The Importance of Coach Education

I recently interviewed Arden Henley, Principal of Canadian Programs at City University, about CityU’s decision to partner with The Coaching Project on coach education. His insights mirror and expand on the results of the ICF study.

Why does CityU see a coaching program as an important addition to its roster of programs?

We see our role as building leadership capacity in the community. Coaching plays an increasingly important role in leadership and we want to respond to that need. Just one example is a leadership survey conducted by a mentor of mine at Jackson Leadership Systems. He asked gifted leaders about the most important elements in the education of leadership for change. The first theme was the cultivation of self-awareness, a surprising outcome with a high level of agreement, highlighting the shift from performance efficiency to personal capacity. “The field of leadership development is moving on: ticking off a list of leadership competencies is no longer enough. They are too static. Self-awareness really means being yourself with more skill.” The fourth of the seven themes was coaching itself, including the importance of honest feedback to build self-awareness. These results are not unique; they are indicative of an evolution in the leadership role.

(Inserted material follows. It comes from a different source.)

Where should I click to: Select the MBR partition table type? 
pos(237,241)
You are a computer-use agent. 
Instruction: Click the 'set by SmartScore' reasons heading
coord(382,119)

How does coaching for leaders fit with CityU’s broader mission?

Our mission in Canada is the transformation of society through relevant and accessible post-secondary and continuing education. We are responsible for creating a robust intellectual and practice-based commons for the professions, including giving a voice to coaching in this interdisciplinary dialogue. Coaching is part of enabling individuals, teams and corporations to change, to reach their dreams. We take a positive approach, ‘exemplifying the alternative’, by seeing change as exciting, inspiring, attracting excellence, rather than something we are dragged into.

What might a leader expect to get out of this program?

Well, you can answer that better than I can! But I would say we are committed to a relational vision of leadership. We take responsibility for creative positive change-enhancing relationships through our communities of practice. We provide the forum for ongoing resources, information, encouragement and support. By joining the CityU family, leaders are incorporated into this ongoing learning network. We want to pass along to the next generation of leaders what the previous generation has learned about learning and change.

Who would you expect to attend? What roles/functions might be suited to the program?

The one-day Leader Coach program coming up in January 2015 is an introductory course aimed at leaders at every level who want a taste of what coaching is about or a refresher on their coaching skills. Ultimately, this program may become part of our Executive Leadership Program. This program has been focused mostly on CEOs, Senior Program Directors and Board Chairs of nonprofits and is very highly rated by participants. As we move forward, we are building bridges to corporations to provide a broader multi-sector program dialogue.

Any other comments you would like to make?

We at CityU are taking responsibility for making a better world. We believe the capacity of educational settings to support growth and development is critical, especially at this point in our history where we face unprecedented challenges such as climate change.

We are presently opening a school of management with our first approved management degree program, the Bachelor of Management, in 2015. We are just finalizing the curriculum and will be using these concepts to underpin the program.